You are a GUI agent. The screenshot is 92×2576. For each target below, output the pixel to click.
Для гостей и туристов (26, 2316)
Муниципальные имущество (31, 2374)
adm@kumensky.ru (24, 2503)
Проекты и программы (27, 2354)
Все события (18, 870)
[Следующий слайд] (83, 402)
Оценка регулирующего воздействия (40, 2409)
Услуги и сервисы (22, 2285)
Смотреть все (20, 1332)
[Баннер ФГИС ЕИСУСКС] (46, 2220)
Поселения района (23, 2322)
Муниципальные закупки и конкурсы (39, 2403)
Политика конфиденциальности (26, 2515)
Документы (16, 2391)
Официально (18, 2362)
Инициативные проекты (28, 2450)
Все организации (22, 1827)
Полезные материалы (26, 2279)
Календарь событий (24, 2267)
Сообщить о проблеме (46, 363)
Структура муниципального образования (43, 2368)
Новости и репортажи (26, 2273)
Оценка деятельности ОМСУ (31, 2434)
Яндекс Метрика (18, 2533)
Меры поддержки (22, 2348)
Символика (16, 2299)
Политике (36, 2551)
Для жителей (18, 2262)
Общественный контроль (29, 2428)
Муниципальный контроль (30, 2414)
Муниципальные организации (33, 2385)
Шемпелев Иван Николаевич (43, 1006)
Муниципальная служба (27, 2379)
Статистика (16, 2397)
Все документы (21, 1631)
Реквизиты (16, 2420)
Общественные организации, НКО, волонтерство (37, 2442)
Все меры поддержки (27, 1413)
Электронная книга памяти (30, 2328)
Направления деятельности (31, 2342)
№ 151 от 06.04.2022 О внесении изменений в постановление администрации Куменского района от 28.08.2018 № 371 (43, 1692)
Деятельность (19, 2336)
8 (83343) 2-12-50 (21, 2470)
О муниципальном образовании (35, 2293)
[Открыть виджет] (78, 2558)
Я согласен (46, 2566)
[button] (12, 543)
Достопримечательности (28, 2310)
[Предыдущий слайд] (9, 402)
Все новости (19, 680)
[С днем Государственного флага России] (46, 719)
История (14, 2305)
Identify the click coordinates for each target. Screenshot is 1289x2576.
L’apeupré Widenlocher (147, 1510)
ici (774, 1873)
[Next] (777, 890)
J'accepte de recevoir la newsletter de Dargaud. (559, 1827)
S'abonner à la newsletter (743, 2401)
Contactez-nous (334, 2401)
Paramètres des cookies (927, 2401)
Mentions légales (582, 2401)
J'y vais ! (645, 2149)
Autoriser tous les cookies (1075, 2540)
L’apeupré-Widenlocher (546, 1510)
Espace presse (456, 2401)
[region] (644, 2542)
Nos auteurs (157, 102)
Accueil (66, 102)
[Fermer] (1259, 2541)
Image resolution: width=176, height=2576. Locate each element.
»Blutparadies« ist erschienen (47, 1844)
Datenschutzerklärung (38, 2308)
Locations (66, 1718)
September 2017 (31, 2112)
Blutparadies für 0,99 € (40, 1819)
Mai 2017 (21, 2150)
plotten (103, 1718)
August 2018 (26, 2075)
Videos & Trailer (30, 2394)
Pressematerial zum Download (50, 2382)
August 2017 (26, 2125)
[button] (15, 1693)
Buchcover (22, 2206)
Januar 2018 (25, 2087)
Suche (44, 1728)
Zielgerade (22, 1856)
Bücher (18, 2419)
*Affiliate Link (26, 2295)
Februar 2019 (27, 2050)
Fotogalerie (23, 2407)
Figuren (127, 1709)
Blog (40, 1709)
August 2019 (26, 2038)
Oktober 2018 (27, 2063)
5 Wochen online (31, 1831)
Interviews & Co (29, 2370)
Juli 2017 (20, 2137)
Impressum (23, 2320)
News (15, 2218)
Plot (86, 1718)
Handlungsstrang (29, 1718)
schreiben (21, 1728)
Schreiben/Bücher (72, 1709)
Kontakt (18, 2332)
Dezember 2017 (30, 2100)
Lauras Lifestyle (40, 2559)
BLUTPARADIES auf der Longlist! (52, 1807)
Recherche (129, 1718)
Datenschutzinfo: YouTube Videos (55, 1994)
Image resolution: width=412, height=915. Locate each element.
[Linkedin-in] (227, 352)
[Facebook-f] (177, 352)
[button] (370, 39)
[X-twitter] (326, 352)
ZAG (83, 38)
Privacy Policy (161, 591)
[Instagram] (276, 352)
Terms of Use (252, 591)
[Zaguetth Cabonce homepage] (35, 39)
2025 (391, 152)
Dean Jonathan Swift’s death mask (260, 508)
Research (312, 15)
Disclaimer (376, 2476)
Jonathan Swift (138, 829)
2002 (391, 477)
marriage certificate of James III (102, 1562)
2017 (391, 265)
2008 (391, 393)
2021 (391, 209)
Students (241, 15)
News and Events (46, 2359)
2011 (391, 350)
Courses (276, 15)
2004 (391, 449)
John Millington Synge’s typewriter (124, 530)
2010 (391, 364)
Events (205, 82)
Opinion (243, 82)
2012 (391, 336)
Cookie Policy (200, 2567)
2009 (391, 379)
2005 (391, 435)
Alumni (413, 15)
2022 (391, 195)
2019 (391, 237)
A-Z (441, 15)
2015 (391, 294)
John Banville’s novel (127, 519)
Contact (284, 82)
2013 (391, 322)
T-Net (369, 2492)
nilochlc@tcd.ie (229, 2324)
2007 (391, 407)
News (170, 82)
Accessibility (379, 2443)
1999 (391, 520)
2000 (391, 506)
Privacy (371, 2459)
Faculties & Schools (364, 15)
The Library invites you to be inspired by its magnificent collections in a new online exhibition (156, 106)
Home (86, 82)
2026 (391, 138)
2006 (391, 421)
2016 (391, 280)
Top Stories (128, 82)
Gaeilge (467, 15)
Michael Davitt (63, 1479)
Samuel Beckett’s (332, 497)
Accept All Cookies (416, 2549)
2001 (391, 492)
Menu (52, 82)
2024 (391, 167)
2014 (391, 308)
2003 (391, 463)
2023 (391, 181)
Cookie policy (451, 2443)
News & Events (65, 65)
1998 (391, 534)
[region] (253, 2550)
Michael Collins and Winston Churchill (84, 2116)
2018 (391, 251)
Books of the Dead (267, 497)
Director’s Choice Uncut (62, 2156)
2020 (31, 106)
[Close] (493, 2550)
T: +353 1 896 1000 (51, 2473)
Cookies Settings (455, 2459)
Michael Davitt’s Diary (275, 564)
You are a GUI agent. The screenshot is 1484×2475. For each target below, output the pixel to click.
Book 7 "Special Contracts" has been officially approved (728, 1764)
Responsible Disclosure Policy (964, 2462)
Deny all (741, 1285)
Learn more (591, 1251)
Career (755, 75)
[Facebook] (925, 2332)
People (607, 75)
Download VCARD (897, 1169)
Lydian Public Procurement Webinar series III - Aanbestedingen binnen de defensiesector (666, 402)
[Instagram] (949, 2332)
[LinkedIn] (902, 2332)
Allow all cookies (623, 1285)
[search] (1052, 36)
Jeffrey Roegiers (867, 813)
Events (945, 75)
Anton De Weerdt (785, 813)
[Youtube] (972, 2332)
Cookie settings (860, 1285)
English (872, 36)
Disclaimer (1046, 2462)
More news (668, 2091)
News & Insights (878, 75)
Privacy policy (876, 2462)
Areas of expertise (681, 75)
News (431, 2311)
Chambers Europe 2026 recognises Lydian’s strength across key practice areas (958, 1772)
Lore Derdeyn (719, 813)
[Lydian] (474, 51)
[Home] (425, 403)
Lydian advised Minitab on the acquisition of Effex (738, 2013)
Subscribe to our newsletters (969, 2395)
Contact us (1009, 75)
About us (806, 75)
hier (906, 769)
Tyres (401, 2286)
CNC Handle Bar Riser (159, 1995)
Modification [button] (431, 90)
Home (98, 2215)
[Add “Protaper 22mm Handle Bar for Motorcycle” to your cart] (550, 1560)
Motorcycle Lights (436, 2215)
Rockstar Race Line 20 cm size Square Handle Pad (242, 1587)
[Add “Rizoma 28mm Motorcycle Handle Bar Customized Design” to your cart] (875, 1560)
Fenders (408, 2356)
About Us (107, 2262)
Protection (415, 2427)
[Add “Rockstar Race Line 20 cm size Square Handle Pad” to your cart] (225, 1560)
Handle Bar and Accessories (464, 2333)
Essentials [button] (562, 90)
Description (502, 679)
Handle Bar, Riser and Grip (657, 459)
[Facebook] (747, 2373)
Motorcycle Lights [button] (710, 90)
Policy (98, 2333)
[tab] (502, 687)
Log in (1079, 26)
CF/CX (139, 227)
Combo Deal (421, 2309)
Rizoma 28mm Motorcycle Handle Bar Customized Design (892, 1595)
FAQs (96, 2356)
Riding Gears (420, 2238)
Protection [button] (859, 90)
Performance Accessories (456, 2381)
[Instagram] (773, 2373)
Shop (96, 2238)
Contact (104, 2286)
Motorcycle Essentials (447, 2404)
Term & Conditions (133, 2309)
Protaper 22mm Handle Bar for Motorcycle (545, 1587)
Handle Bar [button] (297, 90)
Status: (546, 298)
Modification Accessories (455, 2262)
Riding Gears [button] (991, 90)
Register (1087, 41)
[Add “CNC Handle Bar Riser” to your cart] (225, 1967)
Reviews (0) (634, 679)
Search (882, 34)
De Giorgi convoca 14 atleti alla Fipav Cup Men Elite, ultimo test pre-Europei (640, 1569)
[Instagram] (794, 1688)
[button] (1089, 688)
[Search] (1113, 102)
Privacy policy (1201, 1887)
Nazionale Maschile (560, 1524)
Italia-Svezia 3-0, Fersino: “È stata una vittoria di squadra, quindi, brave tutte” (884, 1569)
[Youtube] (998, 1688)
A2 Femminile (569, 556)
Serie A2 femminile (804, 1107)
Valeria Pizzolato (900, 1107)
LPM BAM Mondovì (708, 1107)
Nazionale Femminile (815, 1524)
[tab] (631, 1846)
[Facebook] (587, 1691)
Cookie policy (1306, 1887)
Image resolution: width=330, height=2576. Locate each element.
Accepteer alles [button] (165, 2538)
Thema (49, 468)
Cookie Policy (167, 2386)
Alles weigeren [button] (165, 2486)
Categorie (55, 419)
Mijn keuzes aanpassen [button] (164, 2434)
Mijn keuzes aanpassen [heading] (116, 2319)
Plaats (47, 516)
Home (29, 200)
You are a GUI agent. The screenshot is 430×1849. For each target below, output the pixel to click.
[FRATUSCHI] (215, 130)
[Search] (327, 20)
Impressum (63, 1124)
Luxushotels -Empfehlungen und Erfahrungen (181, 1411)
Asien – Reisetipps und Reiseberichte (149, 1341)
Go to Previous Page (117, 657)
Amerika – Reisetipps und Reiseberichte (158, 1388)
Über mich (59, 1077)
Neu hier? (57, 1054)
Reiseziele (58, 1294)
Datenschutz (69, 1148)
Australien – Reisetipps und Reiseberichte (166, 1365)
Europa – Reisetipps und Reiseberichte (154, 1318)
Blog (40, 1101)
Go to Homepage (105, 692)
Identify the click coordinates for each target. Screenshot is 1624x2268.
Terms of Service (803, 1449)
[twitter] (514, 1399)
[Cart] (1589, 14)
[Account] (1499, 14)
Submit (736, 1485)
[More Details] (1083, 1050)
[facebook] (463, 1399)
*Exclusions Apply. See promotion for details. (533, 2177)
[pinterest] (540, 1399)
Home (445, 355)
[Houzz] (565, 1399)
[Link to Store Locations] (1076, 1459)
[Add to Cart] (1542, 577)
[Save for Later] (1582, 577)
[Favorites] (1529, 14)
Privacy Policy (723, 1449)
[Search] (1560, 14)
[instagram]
·····
TO DO
From the line containing "[Add to Cart] (1542, 577)" to the last line of the material, please quote every line exactly and only those.

OUTPUT FOR THIS TASK
[Add to Cart] (1542, 577)
[Save for Later] (1582, 577)
[Favorites] (1529, 14)
Privacy Policy (723, 1449)
[Search] (1560, 14)
[instagram]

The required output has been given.